EXERCISE DESCRIPTION:
Give the entries again, word for word.

*** DATA TO PROCESS Section Begins ***

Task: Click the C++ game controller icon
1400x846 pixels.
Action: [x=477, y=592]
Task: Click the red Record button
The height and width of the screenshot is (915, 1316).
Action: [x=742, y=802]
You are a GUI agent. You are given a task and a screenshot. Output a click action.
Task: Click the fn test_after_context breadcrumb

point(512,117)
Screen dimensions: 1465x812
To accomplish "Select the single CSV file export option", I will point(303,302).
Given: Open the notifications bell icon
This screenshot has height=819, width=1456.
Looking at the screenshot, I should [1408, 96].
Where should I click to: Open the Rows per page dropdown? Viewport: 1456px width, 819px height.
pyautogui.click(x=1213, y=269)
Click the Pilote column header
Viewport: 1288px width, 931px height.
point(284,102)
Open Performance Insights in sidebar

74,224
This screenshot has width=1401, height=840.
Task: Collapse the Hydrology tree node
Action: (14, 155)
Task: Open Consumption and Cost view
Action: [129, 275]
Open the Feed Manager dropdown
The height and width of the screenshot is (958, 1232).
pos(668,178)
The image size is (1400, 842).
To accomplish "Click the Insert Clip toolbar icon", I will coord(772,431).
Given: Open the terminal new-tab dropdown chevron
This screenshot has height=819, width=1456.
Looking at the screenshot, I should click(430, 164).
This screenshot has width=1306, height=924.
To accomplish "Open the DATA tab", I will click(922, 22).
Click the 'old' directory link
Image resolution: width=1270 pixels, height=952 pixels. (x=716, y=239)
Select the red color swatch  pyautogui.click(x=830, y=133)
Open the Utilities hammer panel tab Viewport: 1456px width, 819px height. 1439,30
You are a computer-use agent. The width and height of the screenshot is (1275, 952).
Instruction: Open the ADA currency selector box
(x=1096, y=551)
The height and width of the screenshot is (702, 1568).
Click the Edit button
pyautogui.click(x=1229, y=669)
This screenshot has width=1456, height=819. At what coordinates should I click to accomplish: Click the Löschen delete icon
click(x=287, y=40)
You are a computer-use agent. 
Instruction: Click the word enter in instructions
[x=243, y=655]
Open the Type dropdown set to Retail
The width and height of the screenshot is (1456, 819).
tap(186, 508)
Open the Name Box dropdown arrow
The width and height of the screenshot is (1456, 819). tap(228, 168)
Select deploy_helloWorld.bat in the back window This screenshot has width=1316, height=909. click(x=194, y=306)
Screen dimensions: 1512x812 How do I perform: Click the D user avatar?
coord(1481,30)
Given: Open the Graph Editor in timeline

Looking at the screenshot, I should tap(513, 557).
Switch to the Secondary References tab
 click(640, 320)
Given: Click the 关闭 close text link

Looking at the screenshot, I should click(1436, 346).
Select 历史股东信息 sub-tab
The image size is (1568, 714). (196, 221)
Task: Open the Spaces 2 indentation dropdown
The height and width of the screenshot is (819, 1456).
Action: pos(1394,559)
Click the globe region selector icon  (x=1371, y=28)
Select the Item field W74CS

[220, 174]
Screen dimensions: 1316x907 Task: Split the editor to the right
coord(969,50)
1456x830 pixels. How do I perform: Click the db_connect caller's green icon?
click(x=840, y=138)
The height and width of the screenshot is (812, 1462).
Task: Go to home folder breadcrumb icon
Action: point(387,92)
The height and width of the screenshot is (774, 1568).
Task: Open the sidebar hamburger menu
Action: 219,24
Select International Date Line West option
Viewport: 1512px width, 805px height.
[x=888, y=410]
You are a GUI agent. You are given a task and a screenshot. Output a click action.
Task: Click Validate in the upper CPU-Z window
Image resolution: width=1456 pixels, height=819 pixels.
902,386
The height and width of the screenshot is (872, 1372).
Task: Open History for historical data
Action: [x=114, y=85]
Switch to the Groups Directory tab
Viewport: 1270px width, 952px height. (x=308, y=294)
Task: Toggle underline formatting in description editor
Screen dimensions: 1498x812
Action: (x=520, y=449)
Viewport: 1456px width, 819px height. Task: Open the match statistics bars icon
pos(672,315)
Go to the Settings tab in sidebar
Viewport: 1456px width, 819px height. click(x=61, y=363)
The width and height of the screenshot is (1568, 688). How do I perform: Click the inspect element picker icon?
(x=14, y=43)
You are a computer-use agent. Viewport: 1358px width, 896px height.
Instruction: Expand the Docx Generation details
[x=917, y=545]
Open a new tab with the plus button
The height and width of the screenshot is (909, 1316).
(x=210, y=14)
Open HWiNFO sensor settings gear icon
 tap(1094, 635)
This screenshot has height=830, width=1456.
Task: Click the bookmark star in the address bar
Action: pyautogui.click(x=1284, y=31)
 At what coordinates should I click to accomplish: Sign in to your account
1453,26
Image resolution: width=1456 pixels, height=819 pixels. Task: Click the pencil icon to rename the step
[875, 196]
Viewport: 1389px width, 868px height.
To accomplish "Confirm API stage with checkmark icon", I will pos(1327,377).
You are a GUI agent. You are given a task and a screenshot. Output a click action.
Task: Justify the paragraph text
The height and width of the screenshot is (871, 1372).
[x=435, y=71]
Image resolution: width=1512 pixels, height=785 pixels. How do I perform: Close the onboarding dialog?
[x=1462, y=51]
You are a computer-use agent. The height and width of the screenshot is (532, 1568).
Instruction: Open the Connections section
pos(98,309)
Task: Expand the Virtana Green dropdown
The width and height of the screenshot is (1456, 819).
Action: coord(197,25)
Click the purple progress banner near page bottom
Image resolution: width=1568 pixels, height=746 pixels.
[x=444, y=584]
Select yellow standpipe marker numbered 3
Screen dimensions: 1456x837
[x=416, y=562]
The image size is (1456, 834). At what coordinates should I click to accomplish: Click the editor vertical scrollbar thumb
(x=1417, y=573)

*** DATA TO PROCESS Section Ends ***

OUTPUT FOR THIS TASK:
Task: Click the C++ game controller icon
1400x846 pixels.
Action: [x=477, y=592]
Task: Click the red Record button
The height and width of the screenshot is (915, 1316).
Action: [x=742, y=802]
You are a GUI agent. You are given a task and a screenshot. Output a click action.
Task: Click the fn test_after_context breadcrumb

point(512,117)
Screen dimensions: 1465x812
To accomplish "Select the single CSV file export option", I will point(303,302).
Given: Open the notifications bell icon
This screenshot has height=819, width=1456.
Looking at the screenshot, I should [1408, 96].
Where should I click to: Open the Rows per page dropdown? Viewport: 1456px width, 819px height.
pyautogui.click(x=1213, y=269)
Click the Pilote column header
Viewport: 1288px width, 931px height.
point(284,102)
Open Performance Insights in sidebar

74,224
This screenshot has width=1401, height=840.
Task: Collapse the Hydrology tree node
Action: (14, 155)
Task: Open Consumption and Cost view
Action: [129, 275]
Open the Feed Manager dropdown
The height and width of the screenshot is (958, 1232).
pos(668,178)
The image size is (1400, 842).
To accomplish "Click the Insert Clip toolbar icon", I will coord(772,431).
Given: Open the terminal new-tab dropdown chevron
This screenshot has height=819, width=1456.
Looking at the screenshot, I should click(430, 164).
This screenshot has width=1306, height=924.
To accomplish "Open the DATA tab", I will click(922, 22).
Click the 'old' directory link
Image resolution: width=1270 pixels, height=952 pixels. (x=716, y=239)
Select the red color swatch  pyautogui.click(x=830, y=133)
Open the Utilities hammer panel tab Viewport: 1456px width, 819px height. 1439,30
You are a computer-use agent. The width and height of the screenshot is (1275, 952).
Instruction: Open the ADA currency selector box
(x=1096, y=551)
The height and width of the screenshot is (702, 1568).
Click the Edit button
pyautogui.click(x=1229, y=669)
This screenshot has width=1456, height=819. At what coordinates should I click to accomplish: Click the Löschen delete icon
click(x=287, y=40)
You are a computer-use agent. 
Instruction: Click the word enter in instructions
[x=243, y=655]
Open the Type dropdown set to Retail
The width and height of the screenshot is (1456, 819).
tap(186, 508)
Open the Name Box dropdown arrow
The width and height of the screenshot is (1456, 819). tap(228, 168)
Select deploy_helloWorld.bat in the back window This screenshot has width=1316, height=909. click(x=194, y=306)
Screen dimensions: 1512x812 How do I perform: Click the D user avatar?
coord(1481,30)
Given: Open the Graph Editor in timeline

Looking at the screenshot, I should tap(513, 557).
Switch to the Secondary References tab
 click(640, 320)
Given: Click the 关闭 close text link

Looking at the screenshot, I should click(1436, 346).
Select 历史股东信息 sub-tab
The image size is (1568, 714). (196, 221)
Task: Open the Spaces 2 indentation dropdown
The height and width of the screenshot is (819, 1456).
Action: pos(1394,559)
Click the globe region selector icon  (x=1371, y=28)
Select the Item field W74CS

[220, 174]
Screen dimensions: 1316x907 Task: Split the editor to the right
coord(969,50)
1456x830 pixels. How do I perform: Click the db_connect caller's green icon?
click(x=840, y=138)
The height and width of the screenshot is (812, 1462).
Task: Go to home folder breadcrumb icon
Action: point(387,92)
The height and width of the screenshot is (774, 1568).
Task: Open the sidebar hamburger menu
Action: 219,24
Select International Date Line West option
Viewport: 1512px width, 805px height.
[x=888, y=410]
You are a GUI agent. You are given a task and a screenshot. Output a click action.
Task: Click Validate in the upper CPU-Z window
Image resolution: width=1456 pixels, height=819 pixels.
902,386
The height and width of the screenshot is (872, 1372).
Task: Open History for historical data
Action: [x=114, y=85]
Switch to the Groups Directory tab
Viewport: 1270px width, 952px height. (x=308, y=294)
Task: Toggle underline formatting in description editor
Screen dimensions: 1498x812
Action: (x=520, y=449)
Viewport: 1456px width, 819px height. Task: Open the match statistics bars icon
pos(672,315)
Go to the Settings tab in sidebar
Viewport: 1456px width, 819px height. click(x=61, y=363)
The width and height of the screenshot is (1568, 688). How do I perform: Click the inspect element picker icon?
(x=14, y=43)
You are a computer-use agent. Viewport: 1358px width, 896px height.
Instruction: Expand the Docx Generation details
[x=917, y=545]
Open a new tab with the plus button
The height and width of the screenshot is (909, 1316).
(x=210, y=14)
Open HWiNFO sensor settings gear icon
 tap(1094, 635)
This screenshot has height=830, width=1456.
Task: Click the bookmark star in the address bar
Action: pyautogui.click(x=1284, y=31)
 At what coordinates should I click to accomplish: Sign in to your account
1453,26
Image resolution: width=1456 pixels, height=819 pixels. Task: Click the pencil icon to rename the step
[875, 196]
Viewport: 1389px width, 868px height.
To accomplish "Confirm API stage with checkmark icon", I will pos(1327,377).
You are a GUI agent. You are given a task and a screenshot. Output a click action.
Task: Justify the paragraph text
The height and width of the screenshot is (871, 1372).
[x=435, y=71]
Image resolution: width=1512 pixels, height=785 pixels. How do I perform: Close the onboarding dialog?
[x=1462, y=51]
You are a computer-use agent. The height and width of the screenshot is (532, 1568).
Instruction: Open the Connections section
pos(98,309)
Task: Expand the Virtana Green dropdown
The width and height of the screenshot is (1456, 819).
Action: coord(197,25)
Click the purple progress banner near page bottom
Image resolution: width=1568 pixels, height=746 pixels.
[x=444, y=584]
Select yellow standpipe marker numbered 3
Screen dimensions: 1456x837
[x=416, y=562]
The image size is (1456, 834). At what coordinates should I click to accomplish: Click the editor vertical scrollbar thumb
(x=1417, y=573)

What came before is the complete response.